El tiempo, siempre aferrado al recuerdo, echa a andar en la mañana los pasos recogidos en la noche, para iniciar una nueva aventura humana y despertar los sueños con un rumor delicioso de azar y libertad.
Las profecías empiezan a brotar de las páginas aquietadas de un libro, del lirismo encantador de una soprano, o de una ilusión enamorando ideales y seduciendo la nostalgia con un refugio sereno para el pensamiento.
Sólo a los románticos nos enseña oficios difíciles, ser adivinos de cristales de lluvia, olfatear nidos en el parque, escuchar el silencio de los ausentes o advertir, en la quietud natural, los espejos de la belleza.

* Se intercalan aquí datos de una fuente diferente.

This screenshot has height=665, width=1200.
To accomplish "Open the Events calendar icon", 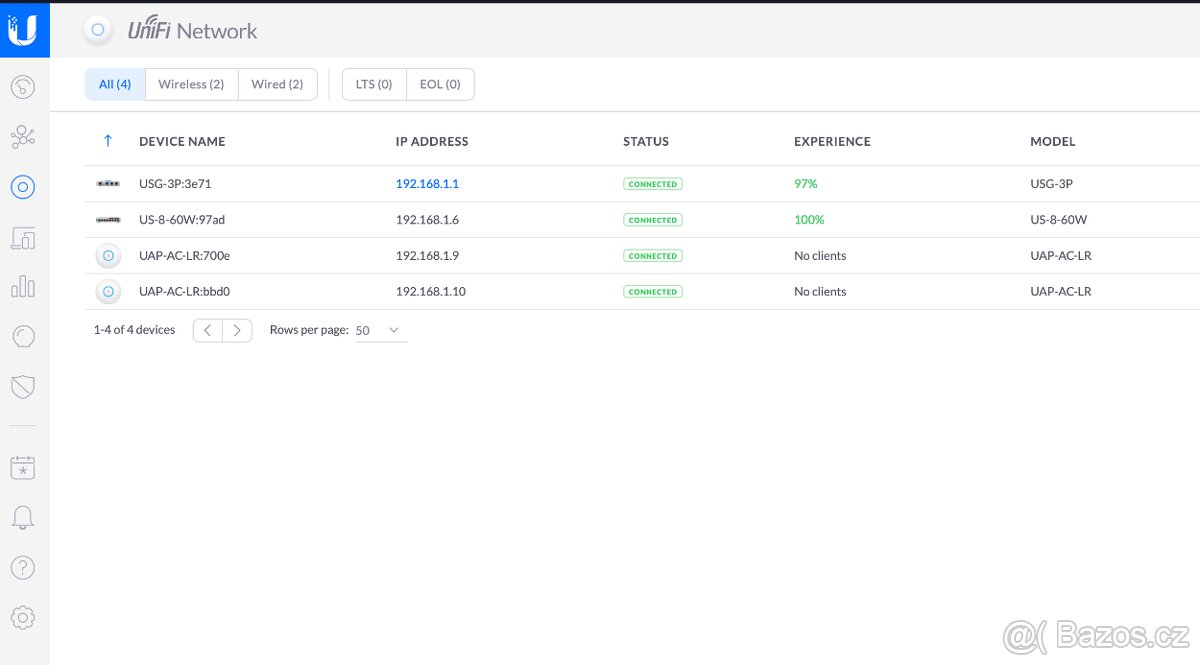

Y, a los menos talentosos, nos dota de una mirada de horizonte, de mar o de montaña, para que imaginemos una ventana azul y nos asomemos a ella para conversar con la soledad y escanciar el aroma de las flores.
Nos hace más lentas las horas del corazón, para que sean compañeras en el camino, tracen huellas buenas en la memoria y escudriñen la sabiduría en el trueque de luz que hay entre la luna y el sol.
El viento se hace misionero sigiloso del amanecer y, con su esencia de eco, canta la sombra del humo del café y refleja el ayer de una sonrisa bonita, o de unas trenzas que tupían suspiros colgadas de una ilusión.
Sólo a los románticos nos tiene paciencia, nos inspira a escuchar la melodía espontánea de los pájaros, a ver distintos los colores de las frutas en la mesa, el dulce de las abejas, el suspenso de una mariposa o el imposible del amor. (Todo eso nos lo inventamos…es nuestra misión).